By Tia Haygood, Community Services Director
With Winter and the holiday season around the corner, many of us are mapping out our plans for the upcoming thanksgiving dinners, bonenkai, Christmas celebrations, and the like.
As we make merry in our end-of-year celebrations, we should still be mindful that in Japan there are 20 million people who live below the poverty line with food insecurity trying to make it through the season as best they can with the little they have for their families. In fact, Japan is ranked number 4th for relative poverty among OECD nations.
For 15 years Second Harvest Japan has been matching surplus with unmet need in Japan. They partner with food manufacturers, importers, and retailers to provide services directly to those in need and the many welfare institutions, NPOs, and faith-based groups that serve them. In Kanto alone they serve 300 such organizations each month.
Fresh from a business meeting, I was able to speak with the founder and CEO of Second Harvest Japan. It was amazing to hear about their ambitious plan to create a food safety-net to serve those in need. Currently, none really exists and so this is a ground-up effort.
By 2020, they are aiming to have a safety-net in place to serve 100,000 people in Tokyo. They estimate there will need to be 75 distributions per week to accomplish this goal. Currently there are only 10. Their main task is getting churches, temples, and other community based organizations to host a distribution, even if it is only once a month. Second Harvest Japan is more than willing to provide the food if there is space available to host a distribution.
His second challenge is making sure there is enough “gas” in the car. We are talking about funding. What is incredible is how efficient they are. For every ¥1000 cash donation they are able to deliver 40 meals. “Not even the Red Cross can provide that level of efficiency,” points out Charles McJilton. The main reason behind this incredible number is that all food is donated and an incredible large team of volunteers. Last year over 33,000 hours were donated.
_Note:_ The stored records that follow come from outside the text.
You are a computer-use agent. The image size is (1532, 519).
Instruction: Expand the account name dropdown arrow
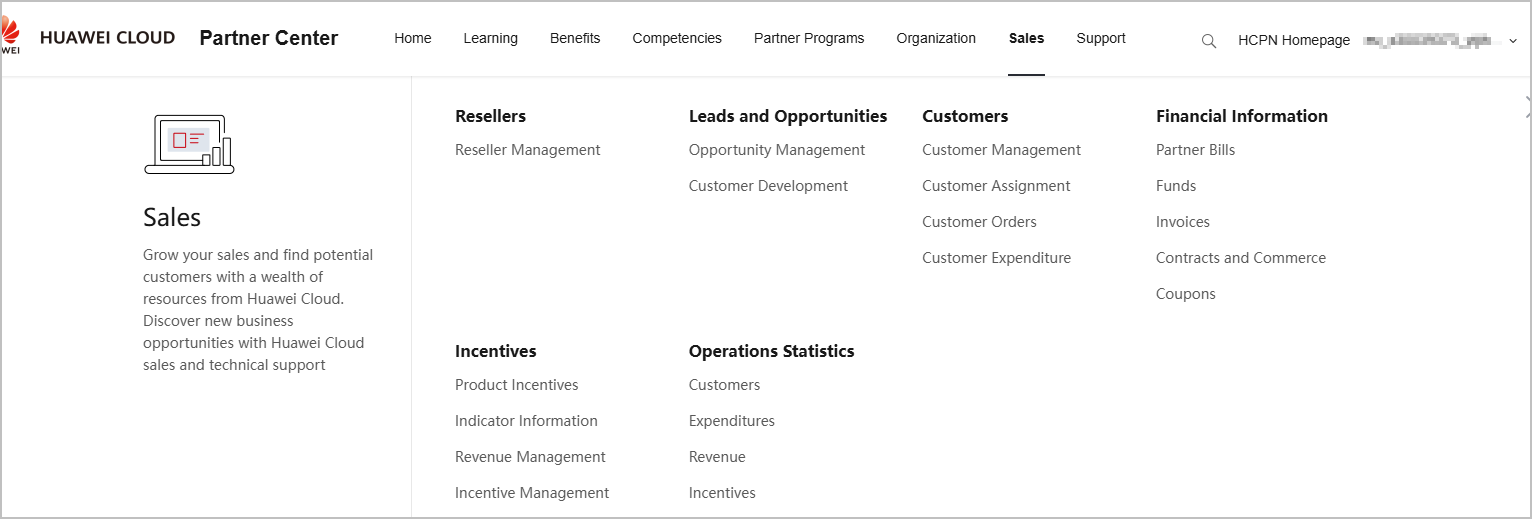tap(1512, 41)
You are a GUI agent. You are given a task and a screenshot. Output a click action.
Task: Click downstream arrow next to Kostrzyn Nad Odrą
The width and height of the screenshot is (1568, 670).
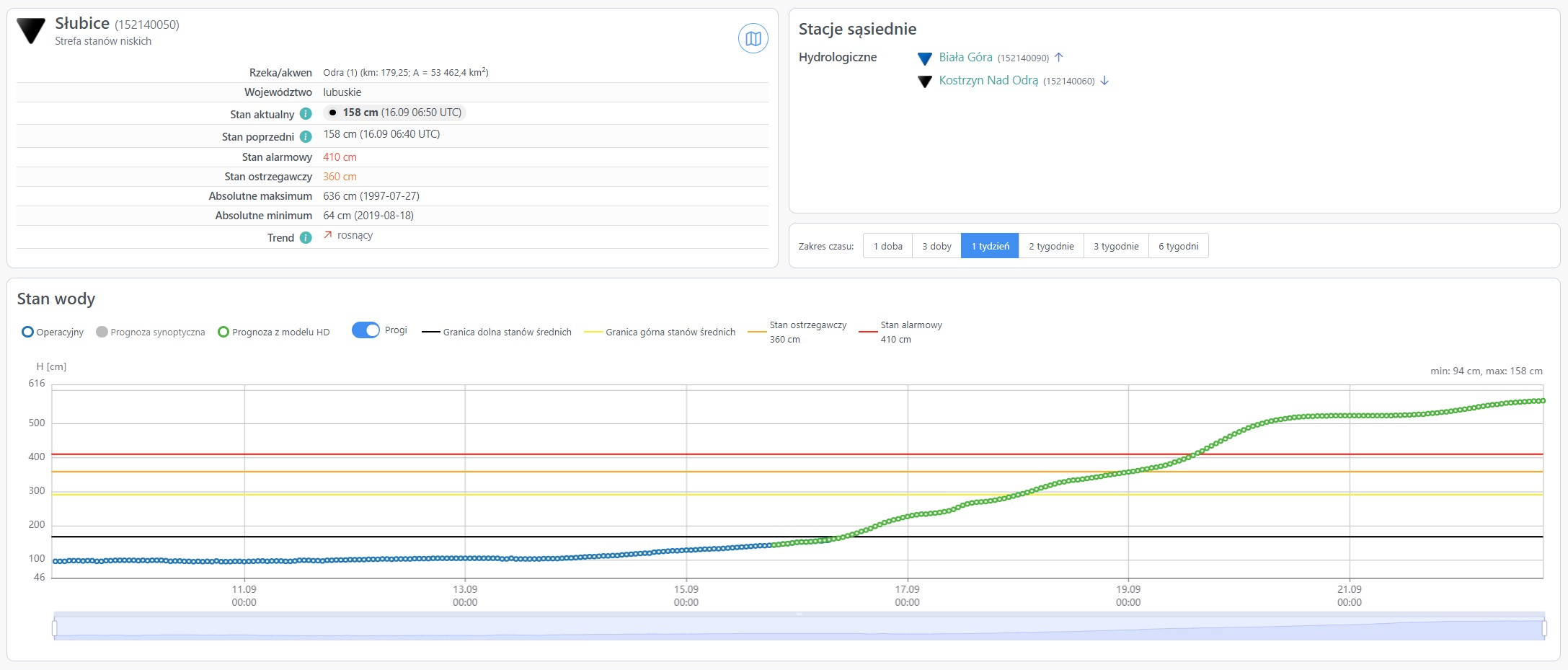coord(1104,81)
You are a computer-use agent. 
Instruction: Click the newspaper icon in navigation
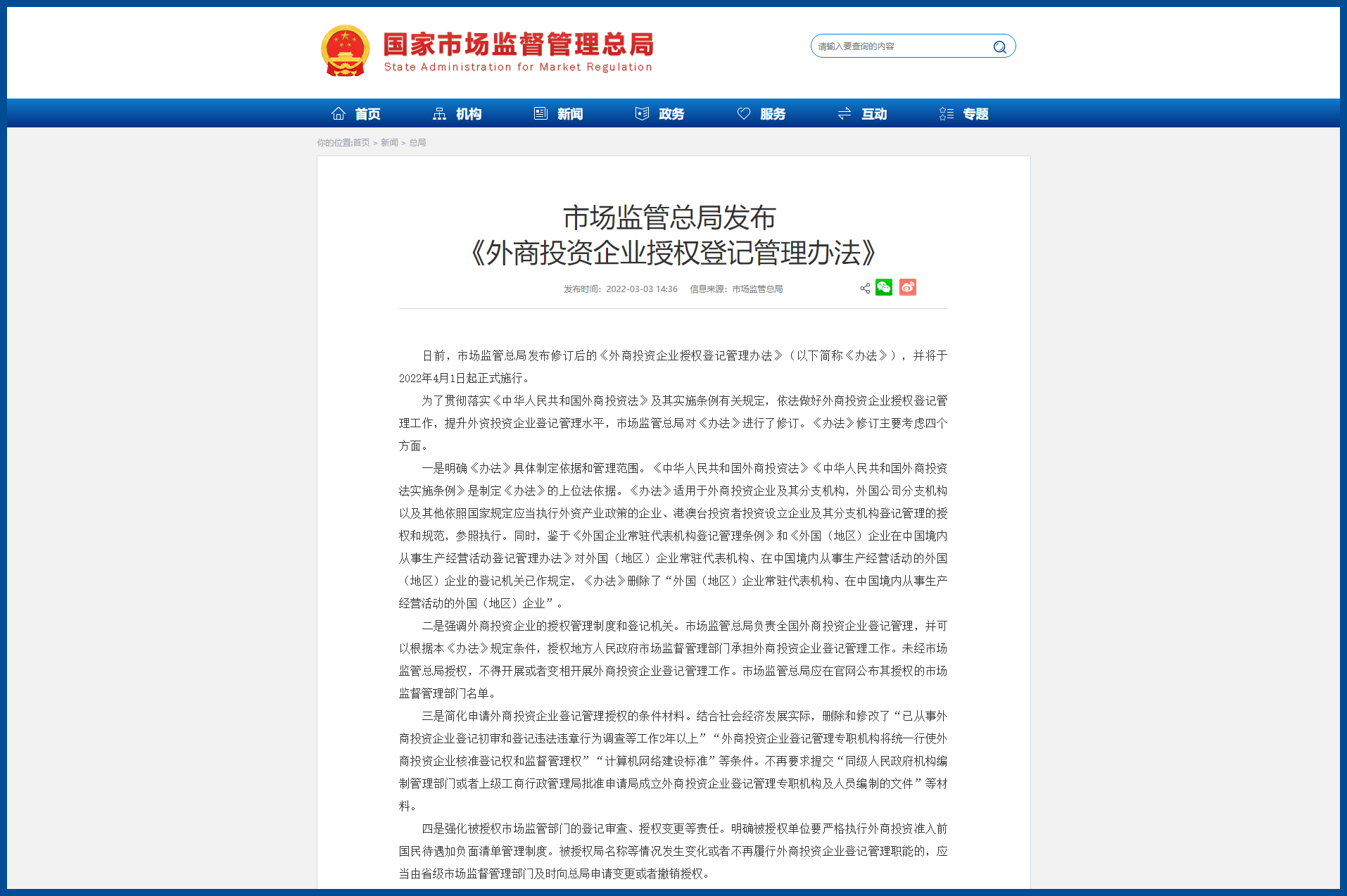(x=540, y=114)
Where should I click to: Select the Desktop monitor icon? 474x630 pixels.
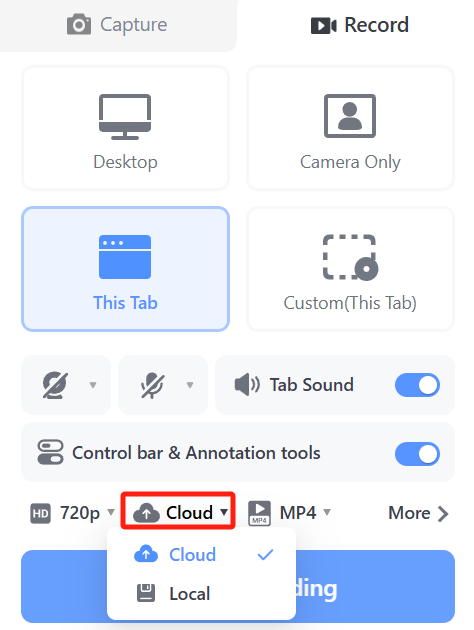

Taking a break from the challenges of Second Harvest, Mr. McJilton discussed with me what he was most proud of in Second Harvest. He beamed at the question and admitted it was a hard one – as Kiei and Steven from Run for the Cure have said. He said with earnest, he was very humbled and proud that Second Harvest has 25 loyal staff members who could work anywhere but choose to work with him and complete his goal to providing people with enough food. He’s also grateful for the over 100 volunteers who come and help prepare and serve food each week for those who need it. Lastly, he was grateful to work with numerous for-profit organizations as well as welfare organizations that collaborate well and promote innovation.
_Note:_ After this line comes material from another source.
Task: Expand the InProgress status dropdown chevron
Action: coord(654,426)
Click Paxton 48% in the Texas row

So how can FEW help Second Harvest?
To ensure the Second Harvest car keeps running, the team welcomes any and all financial donations. If you’d like to donate to Second Harvest, you can do so, here.
Also, if you’re available the evening of December 2nd, the ACCJ, the American Chamber of Commerce of Japan, will be hosting a charity ball in Second Harvest’s honor. Three additional organizations (Mirai no Mori, NPO Institute of Medical Care and Societal Health, and Living in Peace) will also be recognized as well. To register for this event, please click here.
I strongly request all of our FEW members to help Charles McJilton create a bigger and stronger food safety net across Japan.
Other organizations who help in the fight against hunger are: Sanyukai (http://sanyukai.or.jp/english.html)
A free medical clinic that offers health care to those can’t afford medical care nor health insurance. Food is often needed to feed many of their patients.